TASK DETAILS | Format every line of the rows below as a JSON list of strings, one string per line, with blank lines dropped. Leave the pictures out.

DATA TO USE |
__________

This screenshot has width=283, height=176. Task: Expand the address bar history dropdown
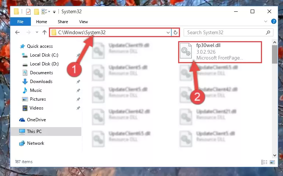click(x=168, y=33)
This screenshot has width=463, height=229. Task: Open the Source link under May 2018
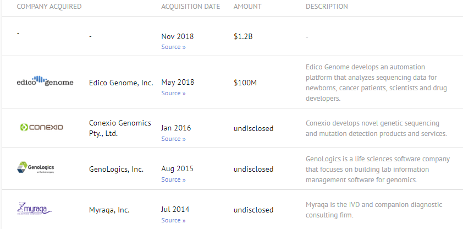[173, 94]
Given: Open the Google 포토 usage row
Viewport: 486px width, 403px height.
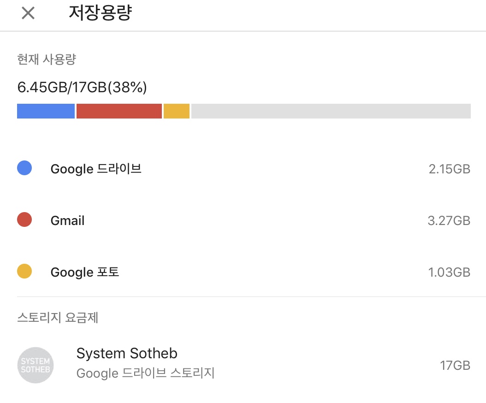Looking at the screenshot, I should (243, 272).
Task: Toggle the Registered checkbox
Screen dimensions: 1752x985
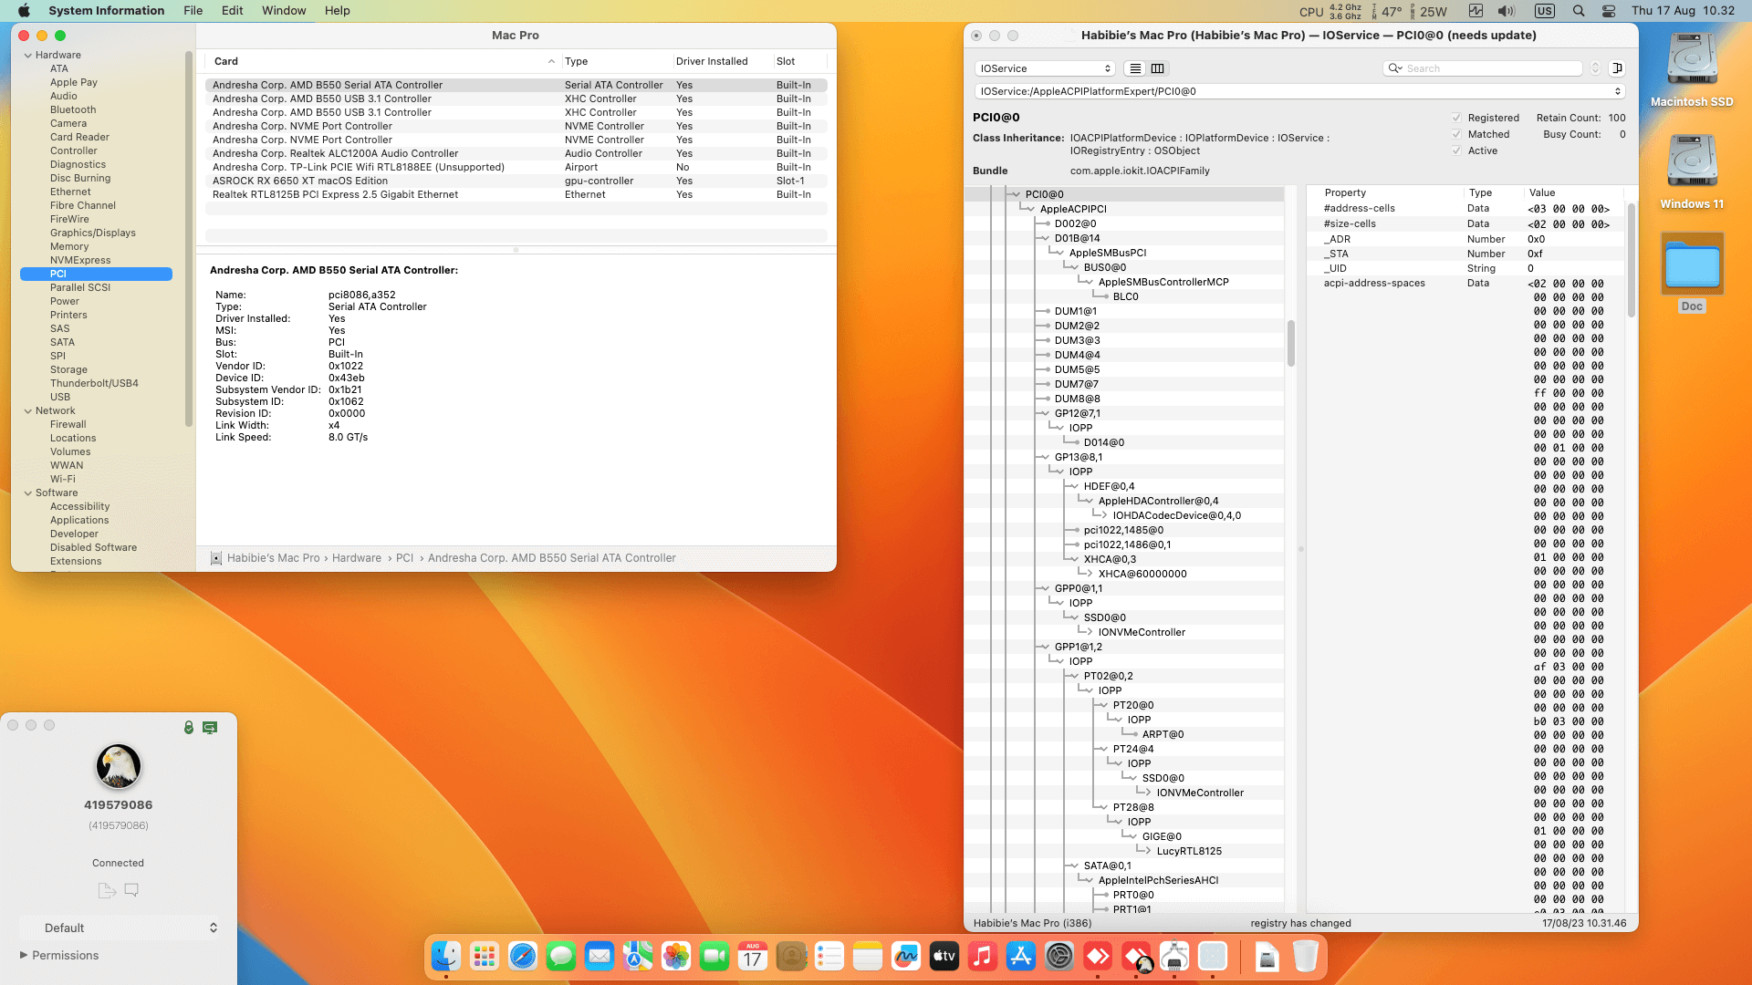Action: coord(1456,118)
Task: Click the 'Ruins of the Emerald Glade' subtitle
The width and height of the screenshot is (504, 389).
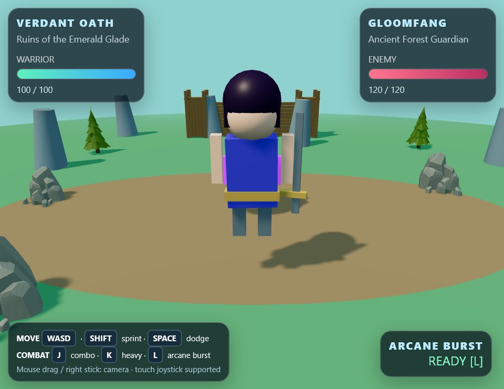Action: (x=73, y=39)
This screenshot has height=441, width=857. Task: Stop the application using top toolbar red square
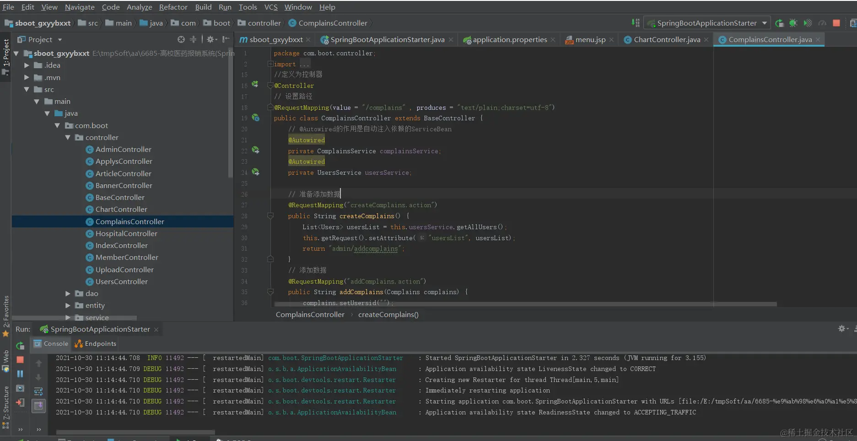(x=836, y=23)
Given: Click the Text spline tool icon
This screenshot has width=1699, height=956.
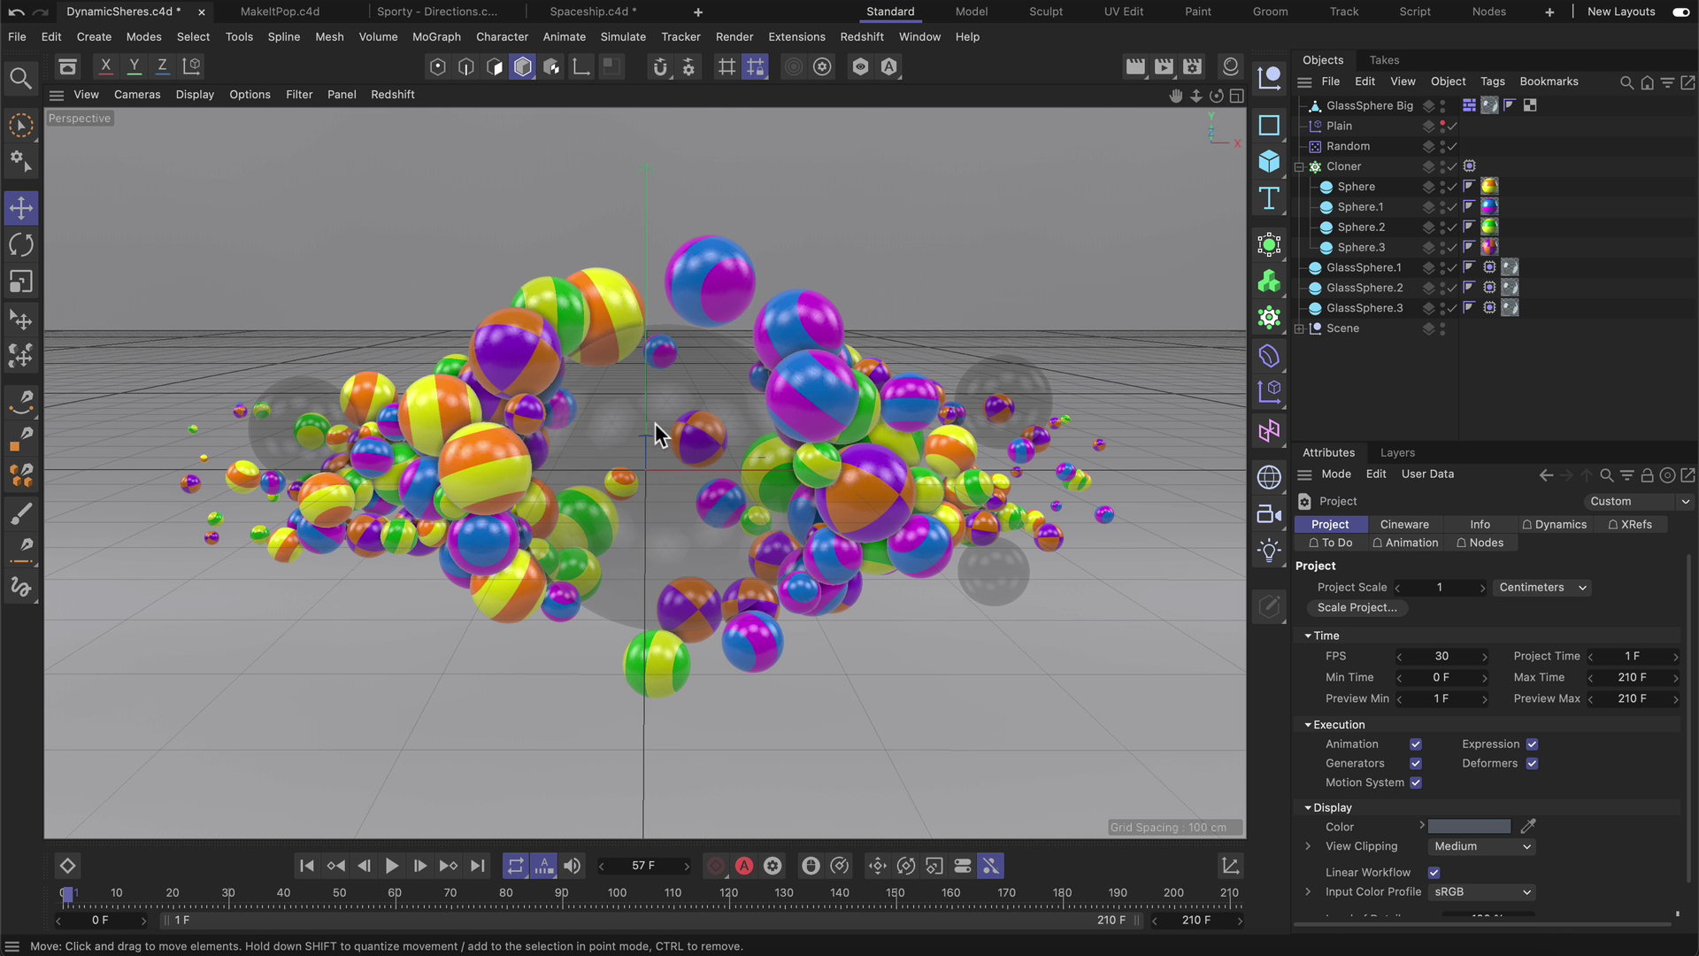Looking at the screenshot, I should point(1269,198).
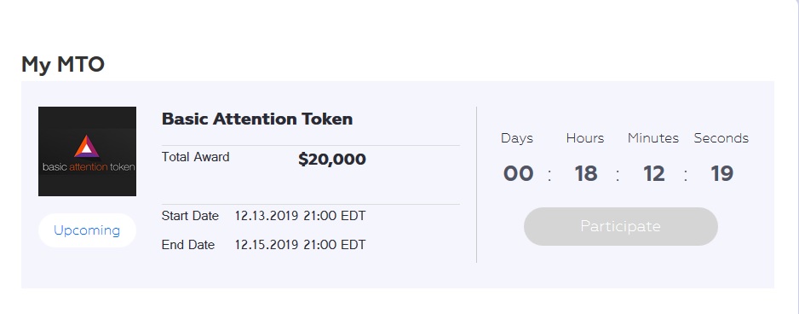
Task: Click the BAT triangle icon in logo
Action: point(87,147)
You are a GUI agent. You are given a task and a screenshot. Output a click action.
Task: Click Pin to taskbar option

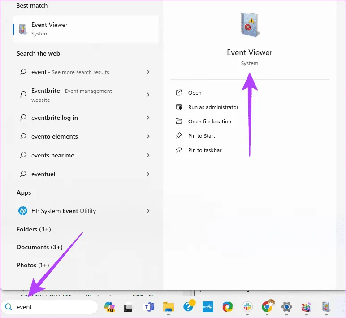[204, 150]
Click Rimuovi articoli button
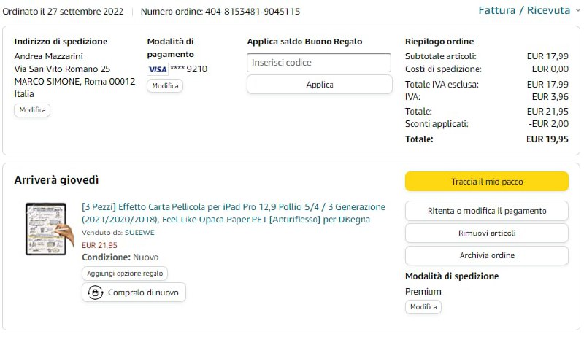Viewport: 584px width, 337px height. click(486, 233)
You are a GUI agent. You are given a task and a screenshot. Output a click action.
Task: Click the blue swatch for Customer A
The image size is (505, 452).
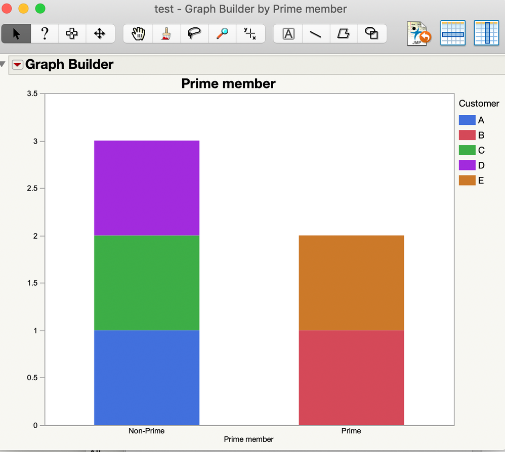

__________

EXERCISE RESULT |
[
  "This screenshot has width=283, height=176. Task: Expand the address bar history dropdown",
  "click(x=168, y=33)",
  "This screenshot has width=463, height=229. Task: Open the Source link under May 2018",
  "[173, 94]",
  "Given: Open the Google 포토 usage row",
  "Viewport: 486px width, 403px height.",
  "Looking at the screenshot, I should (243, 272).",
  "Task: Toggle the Registered checkbox",
  "Screen dimensions: 1752x985",
  "Action: coord(1456,118)",
  "Task: Click the 'Ruins of the Emerald Glade' subtitle",
  "The width and height of the screenshot is (504, 389).",
  "Action: (x=73, y=39)",
  "This screenshot has height=441, width=857. Task: Stop the application using top toolbar red square",
  "(x=836, y=23)",
  "Given: Click the Text spline tool icon",
  "This screenshot has width=1699, height=956.",
  "Looking at the screenshot, I should point(1269,198).",
  "Task: Click the BAT triangle icon in logo",
  "Action: point(87,147)",
  "You are a GUI agent. You are given a task and a screenshot. Output a click action.",
  "Task: Click Pin to taskbar option",
  "[204, 150]",
  "Click Rimuovi articoli button",
  "Viewport: 584px width, 337px height. click(486, 233)",
  "You are a GUI agent. You are given a task and a screenshot. Output a click action.",
  "Task: Click the blue swatch for Customer A",
  "The image size is (505, 452)."
]